(Beginning of Dataset entries)

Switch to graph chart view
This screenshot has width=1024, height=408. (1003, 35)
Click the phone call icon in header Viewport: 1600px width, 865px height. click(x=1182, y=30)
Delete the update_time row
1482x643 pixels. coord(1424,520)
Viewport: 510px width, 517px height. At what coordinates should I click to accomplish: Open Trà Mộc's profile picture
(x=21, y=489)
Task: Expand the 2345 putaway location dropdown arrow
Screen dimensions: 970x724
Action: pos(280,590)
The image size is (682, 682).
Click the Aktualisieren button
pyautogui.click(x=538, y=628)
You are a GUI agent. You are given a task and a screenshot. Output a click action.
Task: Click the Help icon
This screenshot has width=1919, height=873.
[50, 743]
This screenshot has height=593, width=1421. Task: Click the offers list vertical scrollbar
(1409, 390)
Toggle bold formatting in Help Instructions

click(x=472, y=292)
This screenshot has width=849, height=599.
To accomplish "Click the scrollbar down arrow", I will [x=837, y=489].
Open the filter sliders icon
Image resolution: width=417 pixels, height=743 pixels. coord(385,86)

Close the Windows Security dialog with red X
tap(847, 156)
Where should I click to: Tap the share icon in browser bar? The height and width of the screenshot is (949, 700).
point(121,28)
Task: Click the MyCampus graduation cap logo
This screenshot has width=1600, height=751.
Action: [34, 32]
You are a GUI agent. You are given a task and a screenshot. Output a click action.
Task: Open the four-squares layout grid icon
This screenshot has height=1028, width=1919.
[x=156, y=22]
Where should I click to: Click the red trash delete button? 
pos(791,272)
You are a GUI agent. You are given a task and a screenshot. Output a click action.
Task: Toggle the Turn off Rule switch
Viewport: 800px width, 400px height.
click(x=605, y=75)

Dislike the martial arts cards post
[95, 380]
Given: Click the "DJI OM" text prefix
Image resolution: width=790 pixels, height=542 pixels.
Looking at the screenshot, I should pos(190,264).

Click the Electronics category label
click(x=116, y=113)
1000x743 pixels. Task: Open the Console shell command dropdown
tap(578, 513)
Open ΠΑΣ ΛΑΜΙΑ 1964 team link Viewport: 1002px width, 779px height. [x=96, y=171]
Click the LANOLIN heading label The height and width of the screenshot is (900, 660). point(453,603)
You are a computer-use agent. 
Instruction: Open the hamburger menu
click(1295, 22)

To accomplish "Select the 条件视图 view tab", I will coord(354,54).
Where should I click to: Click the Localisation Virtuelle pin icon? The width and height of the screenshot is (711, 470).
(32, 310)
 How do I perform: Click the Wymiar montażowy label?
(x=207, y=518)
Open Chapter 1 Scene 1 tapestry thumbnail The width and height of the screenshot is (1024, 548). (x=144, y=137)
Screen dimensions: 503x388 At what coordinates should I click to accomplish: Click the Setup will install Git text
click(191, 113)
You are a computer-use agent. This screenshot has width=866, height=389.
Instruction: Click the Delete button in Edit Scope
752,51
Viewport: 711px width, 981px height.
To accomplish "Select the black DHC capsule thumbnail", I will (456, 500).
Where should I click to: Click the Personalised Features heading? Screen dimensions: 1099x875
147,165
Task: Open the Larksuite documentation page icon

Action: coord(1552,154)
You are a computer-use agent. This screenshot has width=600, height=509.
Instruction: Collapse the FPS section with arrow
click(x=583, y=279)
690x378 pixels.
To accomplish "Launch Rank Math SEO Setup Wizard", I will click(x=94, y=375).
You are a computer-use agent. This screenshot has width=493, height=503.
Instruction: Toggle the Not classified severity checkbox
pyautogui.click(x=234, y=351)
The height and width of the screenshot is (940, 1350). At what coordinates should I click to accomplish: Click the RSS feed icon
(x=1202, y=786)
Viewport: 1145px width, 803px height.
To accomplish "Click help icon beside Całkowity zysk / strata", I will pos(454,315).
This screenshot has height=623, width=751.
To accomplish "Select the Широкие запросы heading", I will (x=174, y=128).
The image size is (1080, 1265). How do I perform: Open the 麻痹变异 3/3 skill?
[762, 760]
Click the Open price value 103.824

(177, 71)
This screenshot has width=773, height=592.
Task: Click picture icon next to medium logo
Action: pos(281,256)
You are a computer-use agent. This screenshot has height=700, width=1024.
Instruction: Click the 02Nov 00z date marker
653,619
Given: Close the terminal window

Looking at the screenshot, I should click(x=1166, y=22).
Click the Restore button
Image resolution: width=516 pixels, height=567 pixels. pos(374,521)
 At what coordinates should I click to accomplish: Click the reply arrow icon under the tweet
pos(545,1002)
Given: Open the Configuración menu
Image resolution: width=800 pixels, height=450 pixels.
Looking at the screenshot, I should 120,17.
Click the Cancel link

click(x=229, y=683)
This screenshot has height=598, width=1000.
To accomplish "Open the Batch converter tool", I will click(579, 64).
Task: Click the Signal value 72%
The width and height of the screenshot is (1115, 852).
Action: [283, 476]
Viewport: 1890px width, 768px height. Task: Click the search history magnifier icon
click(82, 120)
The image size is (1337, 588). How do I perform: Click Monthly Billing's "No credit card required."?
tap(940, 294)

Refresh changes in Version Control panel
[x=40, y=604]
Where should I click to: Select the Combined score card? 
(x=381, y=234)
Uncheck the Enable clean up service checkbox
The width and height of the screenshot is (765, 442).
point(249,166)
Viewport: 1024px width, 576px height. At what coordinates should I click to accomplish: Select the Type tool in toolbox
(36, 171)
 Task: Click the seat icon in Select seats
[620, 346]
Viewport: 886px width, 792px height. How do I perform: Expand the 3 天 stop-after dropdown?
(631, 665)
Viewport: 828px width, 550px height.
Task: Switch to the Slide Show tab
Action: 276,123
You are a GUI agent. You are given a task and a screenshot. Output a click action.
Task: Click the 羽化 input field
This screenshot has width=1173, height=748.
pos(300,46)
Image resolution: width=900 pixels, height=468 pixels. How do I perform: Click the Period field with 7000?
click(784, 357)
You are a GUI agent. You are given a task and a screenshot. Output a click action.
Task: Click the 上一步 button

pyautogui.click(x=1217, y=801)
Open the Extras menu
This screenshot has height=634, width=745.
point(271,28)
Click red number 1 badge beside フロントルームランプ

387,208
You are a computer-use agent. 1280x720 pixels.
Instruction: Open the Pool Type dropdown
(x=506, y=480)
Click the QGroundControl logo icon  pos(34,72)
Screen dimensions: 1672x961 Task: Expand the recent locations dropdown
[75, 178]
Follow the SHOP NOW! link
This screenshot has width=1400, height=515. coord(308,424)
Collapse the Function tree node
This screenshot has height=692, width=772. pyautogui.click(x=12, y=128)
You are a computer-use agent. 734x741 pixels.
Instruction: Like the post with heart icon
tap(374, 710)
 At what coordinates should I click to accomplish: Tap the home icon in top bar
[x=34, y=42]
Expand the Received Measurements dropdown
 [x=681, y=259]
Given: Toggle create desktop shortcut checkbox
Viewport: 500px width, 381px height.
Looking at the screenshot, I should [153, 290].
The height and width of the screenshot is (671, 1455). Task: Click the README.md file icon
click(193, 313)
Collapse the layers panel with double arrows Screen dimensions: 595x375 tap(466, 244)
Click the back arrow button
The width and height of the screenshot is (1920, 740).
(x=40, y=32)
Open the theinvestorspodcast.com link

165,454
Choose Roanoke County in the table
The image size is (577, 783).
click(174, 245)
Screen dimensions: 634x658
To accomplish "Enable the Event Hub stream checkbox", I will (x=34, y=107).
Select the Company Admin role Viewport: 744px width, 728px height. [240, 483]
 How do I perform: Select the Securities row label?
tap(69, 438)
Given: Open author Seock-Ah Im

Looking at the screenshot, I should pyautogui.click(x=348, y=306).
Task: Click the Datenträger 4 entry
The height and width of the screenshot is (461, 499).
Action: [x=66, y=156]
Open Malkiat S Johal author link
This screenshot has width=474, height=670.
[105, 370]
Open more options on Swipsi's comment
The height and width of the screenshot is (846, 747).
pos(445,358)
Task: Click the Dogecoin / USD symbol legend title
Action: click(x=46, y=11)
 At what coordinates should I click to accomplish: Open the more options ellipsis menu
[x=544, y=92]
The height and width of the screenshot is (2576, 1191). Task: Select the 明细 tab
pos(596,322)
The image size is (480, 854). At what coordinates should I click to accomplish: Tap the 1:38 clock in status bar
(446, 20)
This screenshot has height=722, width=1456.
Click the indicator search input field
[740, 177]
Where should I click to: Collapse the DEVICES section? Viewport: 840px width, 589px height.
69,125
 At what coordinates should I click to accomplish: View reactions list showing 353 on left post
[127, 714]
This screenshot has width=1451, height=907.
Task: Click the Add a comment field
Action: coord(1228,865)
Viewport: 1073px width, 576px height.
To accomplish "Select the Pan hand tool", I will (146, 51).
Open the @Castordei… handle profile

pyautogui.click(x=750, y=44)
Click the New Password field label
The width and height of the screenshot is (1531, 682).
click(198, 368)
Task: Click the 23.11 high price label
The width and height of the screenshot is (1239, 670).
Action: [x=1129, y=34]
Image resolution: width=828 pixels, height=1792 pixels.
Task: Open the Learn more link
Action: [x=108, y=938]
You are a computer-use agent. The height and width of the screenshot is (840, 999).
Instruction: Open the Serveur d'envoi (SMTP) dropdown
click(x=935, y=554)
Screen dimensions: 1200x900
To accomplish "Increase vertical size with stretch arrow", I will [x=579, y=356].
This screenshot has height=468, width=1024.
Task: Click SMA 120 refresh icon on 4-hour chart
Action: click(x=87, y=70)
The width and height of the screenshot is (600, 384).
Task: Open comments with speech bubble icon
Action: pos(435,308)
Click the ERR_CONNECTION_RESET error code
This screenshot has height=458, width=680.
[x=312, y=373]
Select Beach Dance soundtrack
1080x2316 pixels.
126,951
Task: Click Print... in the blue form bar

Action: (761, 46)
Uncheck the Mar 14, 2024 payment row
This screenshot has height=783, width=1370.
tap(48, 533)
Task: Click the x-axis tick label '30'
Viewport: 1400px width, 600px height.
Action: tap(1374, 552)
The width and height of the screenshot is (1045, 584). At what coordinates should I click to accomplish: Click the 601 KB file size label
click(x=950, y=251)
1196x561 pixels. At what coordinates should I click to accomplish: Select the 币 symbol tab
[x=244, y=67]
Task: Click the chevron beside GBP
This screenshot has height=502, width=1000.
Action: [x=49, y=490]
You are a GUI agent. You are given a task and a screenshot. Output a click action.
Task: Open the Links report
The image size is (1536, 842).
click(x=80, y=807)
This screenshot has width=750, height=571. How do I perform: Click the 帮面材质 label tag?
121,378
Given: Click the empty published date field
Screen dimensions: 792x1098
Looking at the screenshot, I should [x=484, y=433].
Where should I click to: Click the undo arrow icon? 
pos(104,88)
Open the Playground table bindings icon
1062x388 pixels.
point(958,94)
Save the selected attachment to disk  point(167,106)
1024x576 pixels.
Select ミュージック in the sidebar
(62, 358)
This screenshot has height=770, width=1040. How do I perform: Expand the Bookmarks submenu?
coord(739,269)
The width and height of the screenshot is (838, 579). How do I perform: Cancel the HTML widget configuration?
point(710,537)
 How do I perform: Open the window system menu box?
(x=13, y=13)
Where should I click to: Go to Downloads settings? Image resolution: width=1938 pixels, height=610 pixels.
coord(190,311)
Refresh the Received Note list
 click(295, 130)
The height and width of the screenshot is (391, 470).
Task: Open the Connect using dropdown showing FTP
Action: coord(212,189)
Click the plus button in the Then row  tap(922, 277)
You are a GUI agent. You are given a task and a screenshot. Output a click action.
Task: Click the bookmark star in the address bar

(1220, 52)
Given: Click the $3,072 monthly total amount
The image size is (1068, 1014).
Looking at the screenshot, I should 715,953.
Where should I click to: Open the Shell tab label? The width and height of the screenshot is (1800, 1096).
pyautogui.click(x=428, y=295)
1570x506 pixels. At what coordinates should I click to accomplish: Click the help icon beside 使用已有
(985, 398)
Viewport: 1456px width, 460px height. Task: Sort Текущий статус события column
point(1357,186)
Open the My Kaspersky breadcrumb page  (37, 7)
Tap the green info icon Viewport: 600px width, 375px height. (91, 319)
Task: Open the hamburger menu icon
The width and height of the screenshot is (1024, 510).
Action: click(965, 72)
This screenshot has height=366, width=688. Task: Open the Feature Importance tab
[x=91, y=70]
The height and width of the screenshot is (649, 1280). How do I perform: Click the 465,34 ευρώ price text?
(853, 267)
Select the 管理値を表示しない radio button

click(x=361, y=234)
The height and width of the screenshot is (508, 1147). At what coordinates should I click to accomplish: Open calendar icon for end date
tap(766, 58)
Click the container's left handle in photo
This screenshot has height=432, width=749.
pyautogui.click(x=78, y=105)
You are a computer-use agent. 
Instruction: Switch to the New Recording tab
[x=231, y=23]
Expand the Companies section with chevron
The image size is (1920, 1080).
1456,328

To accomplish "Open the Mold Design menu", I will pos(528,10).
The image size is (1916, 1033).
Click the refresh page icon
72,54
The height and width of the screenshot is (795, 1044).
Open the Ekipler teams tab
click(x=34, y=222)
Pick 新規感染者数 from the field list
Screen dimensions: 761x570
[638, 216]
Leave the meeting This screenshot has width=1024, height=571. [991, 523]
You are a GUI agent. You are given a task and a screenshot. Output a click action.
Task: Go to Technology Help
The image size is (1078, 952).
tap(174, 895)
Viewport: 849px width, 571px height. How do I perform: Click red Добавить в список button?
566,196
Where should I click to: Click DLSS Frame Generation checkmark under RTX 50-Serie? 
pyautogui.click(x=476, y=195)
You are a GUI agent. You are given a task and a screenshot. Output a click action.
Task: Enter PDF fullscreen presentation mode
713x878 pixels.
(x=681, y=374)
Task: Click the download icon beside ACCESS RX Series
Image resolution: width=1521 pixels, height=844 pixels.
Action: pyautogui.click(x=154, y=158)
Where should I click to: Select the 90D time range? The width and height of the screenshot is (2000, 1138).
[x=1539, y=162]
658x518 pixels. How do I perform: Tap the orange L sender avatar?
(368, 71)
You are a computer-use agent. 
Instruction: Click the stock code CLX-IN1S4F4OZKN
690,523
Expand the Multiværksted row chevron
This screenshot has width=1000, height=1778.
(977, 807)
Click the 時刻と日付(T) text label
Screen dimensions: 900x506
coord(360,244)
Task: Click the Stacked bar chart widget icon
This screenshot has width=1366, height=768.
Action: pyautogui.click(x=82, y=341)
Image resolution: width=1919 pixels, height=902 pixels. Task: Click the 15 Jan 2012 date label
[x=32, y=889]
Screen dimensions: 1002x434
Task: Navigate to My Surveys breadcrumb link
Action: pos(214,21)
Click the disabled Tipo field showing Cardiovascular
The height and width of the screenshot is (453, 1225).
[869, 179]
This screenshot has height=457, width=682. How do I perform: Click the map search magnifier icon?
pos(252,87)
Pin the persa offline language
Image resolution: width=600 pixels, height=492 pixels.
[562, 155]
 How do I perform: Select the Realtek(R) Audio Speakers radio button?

(End of Dataset entries)

■ Task details:
Here the job is to set down exactly the lines of the material above that fall between the one with "This screenshot has height=598, width=1000." and the one with "Uncheck the Enable clean up service checkbox", inclusive, and nothing beyond them.

■ Response area:
This screenshot has height=598, width=1000.
To accomplish "Open the Batch converter tool", I will click(579, 64).
Task: Click the Signal value 72%
The width and height of the screenshot is (1115, 852).
Action: [283, 476]
Viewport: 1890px width, 768px height. Task: Click the search history magnifier icon
click(82, 120)
The image size is (1337, 588). How do I perform: Click Monthly Billing's "No credit card required."?
tap(940, 294)

Refresh changes in Version Control panel
[x=40, y=604]
Where should I click to: Select the Combined score card? 
(x=381, y=234)
Uncheck the Enable clean up service checkbox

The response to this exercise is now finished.